In general, Investors invest in stable structures/environments where the risks can be quantified and managed. Good investors invest only when the reasons not to invest have been removed.
This Venn diagram summarizes how an investor might begin to screen investment opportunities in SSA.
It is important to remember SSA is not a single investment destination. There are many jurisdictions within it. This model helps an investor narrow the region’s opportunities into a manageable and actionable opportunity set. Let us review these variables.
Each time I travel to the continent, I am shocked by the purchasing power evident on the continent. The continent’s population growth and the size of the emerging middle class is visible for all to see. The only challenge for investors is the “visibility” of the purchasing power. Substantial amounts of the population’s money remains outside the banking system – off the grid so to speak. For the uninitiated Africa investor, this is something that must be proven by other means. For those of us from the continent we see it in other ways, e.g. the market price per m2 in the main shopping districts of the major cities, among other indicators.
This actually helps make an important point that is common to all frontier/emerging markets.

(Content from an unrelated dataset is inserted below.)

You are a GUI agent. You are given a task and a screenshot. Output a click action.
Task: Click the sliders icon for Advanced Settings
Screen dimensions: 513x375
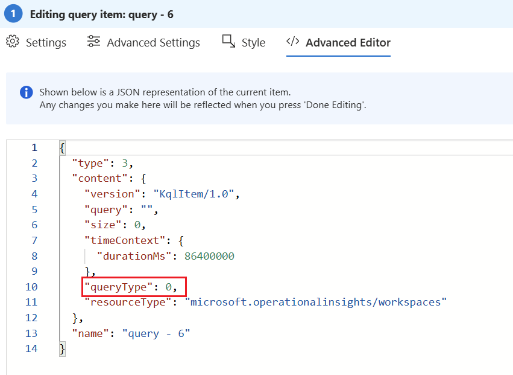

Information and data, be it for market data, or individual financial statements, needs to be extracted by interpolating different adjacent sources of data, and the conclusions synthesized, as most of the raw data is not sufficient for the first world investor. Many walk away saying it is too messy and that it is an indication of the risk.
The continent has invested heavily in its infrastructure to bring it to ‘workable’ standards. This does not mean more can not be done. In the Agribusiness sector, government infrastructure investing is a public good and a catalyst to Private Equity investing in the sector, and ultimately the development of the sector. However, enough is there for investors to work with. It is within this framework that the local families and entrepreneurs have built their businesses. When we investigate how investors should look at investing in the Agribusiness sector in a later installment, we will look more closely at the difference between public goods investing and private capital investing in infrastructure.
What is clear, however, is that the majority of the potential target businesses are what one would call distressed in some way; under capitalized, with capital structures that stress the operational efficiency of the business and under-managed with bad systems. Yet the businesses lumber along. The owners and operators do not know how to seek help or partners, and the service industries to help these businesses are under developed or largely non-existent. What is on the market is not necessarily what an investor would want. This is a long way of saying that George Akerloff’s Lemon Theory is alive and well in Africa; the best opportunities need to be unearthed by closing the information asymmetry.
This leaves the final two variables:
1- Adherence to the rule of law and favorable government policies, and
2- Capable Local Partners
Institutional investors and their partners (the Private Equity firms) do not know how to find a good local partner who can help them understand and become comfortable with the legal framework, investor protection laws and who are, or can become, good investors/operators in their own right. Suffice to say, applying existing frameworks in the US or Europe will not work. Institutional investors must also invest in these relationships and educate their chosen partners in the values and processes that make a good investor. There is no silver bullet, but time and effort that will lead to the establishment of successful investing platforms. This process has already started, but there are not enough such platforms to meet the needs of the African opportunity/continent’s need for capital as a whole. The real question is how should institutional investors go about looking for the best partners to help them make successful investments in Africa; fundamentally, what are the variables required for building successful investment platforms in Africa? We shall visit this very question in the next installment.